In the political arena, 2017 could hardly be more disastrous. But I thought that of 2016 and the last 12 months proved me wrong! Whether domestically or on the international front, we saw increased risk to world peace and security, decisions taken by world leaders that leave most people bewildered, and instability and insecurity even where you would not expect it – for instance in the outcome of the German general election.

That is to say nothing of the outcome of our own general election, the remarkable events of the past few weeks of 2017 in relation to Brexit and our future relationship with Europe and a loss of confidence in statescraft and the business of “doing politics”.

But regrettably our local experience has also given pause for “head in hand” bewilderment. In 2018 we really do need (and I mean all those involved in public policy and decision-making) to get our act together.

There will be a mayoral election in the spring for the constituency,which covers the whole of South Yorkshire, whether individuals like it or not.

Translating the work of what is known as the Combined Authority into the authority of an elected mayor and the establishment of a functioning infrastructure, will be the prerequisite to gain the much needed resource and further devolvement of powers, which government have promised.

This should be, albeit in limited form, a tremendous opportunity. To draw down on the kind of resources which other areas with an elected mayor benefited from in the November budget. In the case of Greater Manchester £243 million, and for the West Midlands £250 million, for transport infrastructure alone.

Not to mention the separate funding set aside for “cities”. All six of the areas already formally designated for earmarked funding, were able to plan on the basis of ring fenced and therefore earmarked cash for their area.

South Yorkshire was not! Funding for the current financial year running to March 31 2018 would appear to have gone by the board. But there is a future. 2018 could be the time when everyone gets their act together. Puts their individual preferences behind them, faces reality rather than continuing self-delusion, and ensure that the people of our area benefit from that “statescraft,” which understands when compromise is needed, but then uses the fruits to benefit and enhance the life chances of those they serve.
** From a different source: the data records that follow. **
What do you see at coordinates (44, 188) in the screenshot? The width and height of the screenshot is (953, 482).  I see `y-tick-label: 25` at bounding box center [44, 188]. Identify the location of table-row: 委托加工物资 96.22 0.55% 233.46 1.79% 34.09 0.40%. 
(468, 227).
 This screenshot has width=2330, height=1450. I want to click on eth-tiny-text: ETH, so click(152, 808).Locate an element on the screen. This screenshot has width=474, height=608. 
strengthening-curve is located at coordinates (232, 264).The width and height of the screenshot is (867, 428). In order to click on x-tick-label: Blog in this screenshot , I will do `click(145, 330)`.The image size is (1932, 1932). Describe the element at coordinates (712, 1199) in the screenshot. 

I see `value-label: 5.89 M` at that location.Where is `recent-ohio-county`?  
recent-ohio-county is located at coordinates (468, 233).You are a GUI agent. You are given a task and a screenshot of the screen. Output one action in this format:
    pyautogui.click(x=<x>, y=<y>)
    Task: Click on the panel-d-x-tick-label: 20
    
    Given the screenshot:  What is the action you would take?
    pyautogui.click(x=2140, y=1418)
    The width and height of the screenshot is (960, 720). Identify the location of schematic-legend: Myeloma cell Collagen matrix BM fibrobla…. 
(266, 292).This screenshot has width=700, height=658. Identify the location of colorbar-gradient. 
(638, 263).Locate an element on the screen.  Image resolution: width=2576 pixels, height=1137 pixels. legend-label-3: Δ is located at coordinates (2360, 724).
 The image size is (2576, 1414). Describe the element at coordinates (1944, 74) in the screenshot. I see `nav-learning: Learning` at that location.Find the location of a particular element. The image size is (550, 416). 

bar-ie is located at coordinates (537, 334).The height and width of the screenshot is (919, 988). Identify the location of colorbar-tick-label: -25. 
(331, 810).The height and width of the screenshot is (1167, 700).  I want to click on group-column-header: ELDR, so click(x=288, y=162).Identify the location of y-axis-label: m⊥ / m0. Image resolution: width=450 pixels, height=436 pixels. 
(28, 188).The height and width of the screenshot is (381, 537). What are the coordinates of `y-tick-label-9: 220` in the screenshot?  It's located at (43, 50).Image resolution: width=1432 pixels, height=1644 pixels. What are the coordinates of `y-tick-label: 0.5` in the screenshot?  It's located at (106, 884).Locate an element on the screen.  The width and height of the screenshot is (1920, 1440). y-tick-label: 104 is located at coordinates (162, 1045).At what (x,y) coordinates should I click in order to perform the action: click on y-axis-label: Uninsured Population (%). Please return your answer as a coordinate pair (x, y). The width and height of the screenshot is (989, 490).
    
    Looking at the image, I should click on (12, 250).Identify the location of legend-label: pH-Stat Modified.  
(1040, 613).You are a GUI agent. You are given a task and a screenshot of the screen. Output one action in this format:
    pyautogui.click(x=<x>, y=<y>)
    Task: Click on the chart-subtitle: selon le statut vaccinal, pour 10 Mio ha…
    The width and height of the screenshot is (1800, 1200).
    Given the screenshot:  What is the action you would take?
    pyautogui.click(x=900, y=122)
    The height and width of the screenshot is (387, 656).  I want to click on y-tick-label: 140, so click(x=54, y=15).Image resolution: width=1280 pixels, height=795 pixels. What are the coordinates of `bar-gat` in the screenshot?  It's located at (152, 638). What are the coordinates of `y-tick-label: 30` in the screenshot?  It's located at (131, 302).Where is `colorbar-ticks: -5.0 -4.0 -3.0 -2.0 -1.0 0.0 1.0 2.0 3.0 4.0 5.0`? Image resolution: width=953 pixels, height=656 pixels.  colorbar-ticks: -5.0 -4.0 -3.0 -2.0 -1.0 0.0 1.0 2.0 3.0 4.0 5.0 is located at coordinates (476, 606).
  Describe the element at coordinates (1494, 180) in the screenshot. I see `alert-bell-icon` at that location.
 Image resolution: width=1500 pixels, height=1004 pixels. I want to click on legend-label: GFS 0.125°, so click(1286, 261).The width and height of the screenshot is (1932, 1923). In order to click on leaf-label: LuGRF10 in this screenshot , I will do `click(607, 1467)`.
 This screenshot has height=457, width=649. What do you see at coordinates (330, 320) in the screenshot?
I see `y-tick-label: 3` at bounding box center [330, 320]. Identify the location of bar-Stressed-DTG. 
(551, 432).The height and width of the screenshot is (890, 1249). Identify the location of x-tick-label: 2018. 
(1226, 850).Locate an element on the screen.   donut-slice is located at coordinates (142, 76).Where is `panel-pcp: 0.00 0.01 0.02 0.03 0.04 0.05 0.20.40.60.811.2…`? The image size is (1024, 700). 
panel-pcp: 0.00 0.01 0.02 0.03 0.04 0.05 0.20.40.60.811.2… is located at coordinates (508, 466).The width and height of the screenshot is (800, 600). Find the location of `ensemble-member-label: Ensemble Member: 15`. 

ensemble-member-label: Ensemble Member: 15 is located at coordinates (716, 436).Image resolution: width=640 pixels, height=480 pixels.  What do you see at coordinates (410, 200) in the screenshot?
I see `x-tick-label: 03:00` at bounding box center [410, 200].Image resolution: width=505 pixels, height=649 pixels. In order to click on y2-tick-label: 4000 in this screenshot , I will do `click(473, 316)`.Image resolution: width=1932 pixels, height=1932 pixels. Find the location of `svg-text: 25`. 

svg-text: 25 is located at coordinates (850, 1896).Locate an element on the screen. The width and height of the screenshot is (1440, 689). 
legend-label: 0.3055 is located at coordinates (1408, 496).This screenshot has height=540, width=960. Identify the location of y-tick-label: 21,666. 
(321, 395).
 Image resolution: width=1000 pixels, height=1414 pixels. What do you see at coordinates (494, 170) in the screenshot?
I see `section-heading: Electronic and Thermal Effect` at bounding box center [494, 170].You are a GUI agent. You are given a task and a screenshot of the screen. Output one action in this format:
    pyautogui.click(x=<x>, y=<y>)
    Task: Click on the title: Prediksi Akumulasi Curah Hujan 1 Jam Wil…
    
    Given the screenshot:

I surely cannot be the only one who is sick and tired of hearing that Greater Manchester has benefited from this, that or other initiatives. That the axis of West of the Pennines and London are the only games in town. Perhaps with the exception of Birmingham and the West Midlands where a Conservative mayor was elected last May who has immediately done extra devolution deals with central government. Andy Burnham, who happens to be my friend, was elected the Mayor of Greater Manchester at the same time. He has forged ahead as a key representative of the Labour Party in the North, to demonstrate that there can be an alternative which relates the resources available to the needs of people locally. Yes, we can do it. By overcoming the differences that have bedevilled us in both the political and administrative spheres, it will be possible to unite around economic and social strategies that are about sustainable and inclusive growth, which look at how to develop a skills agenda which is facing outwards and addressing the needs of the future. In this way we can avoid the promise of investment and improved prosperity slipping away through our fingers, as so is often the case. We can in essence ensure that east of the Pennines, with the major cities collaborating with their neighbours, display a determination to match what is taking place over the Pennines. Time in other words for maturity, for vision and for a determination to build from the bottom up and to demonstrate that we are no less capable, no less innovative and no less skilled at making the most of what is on offer, than any other part of the United Kingdom. Surely that is a worthwhile New Year’s resolution which we can all rally behind?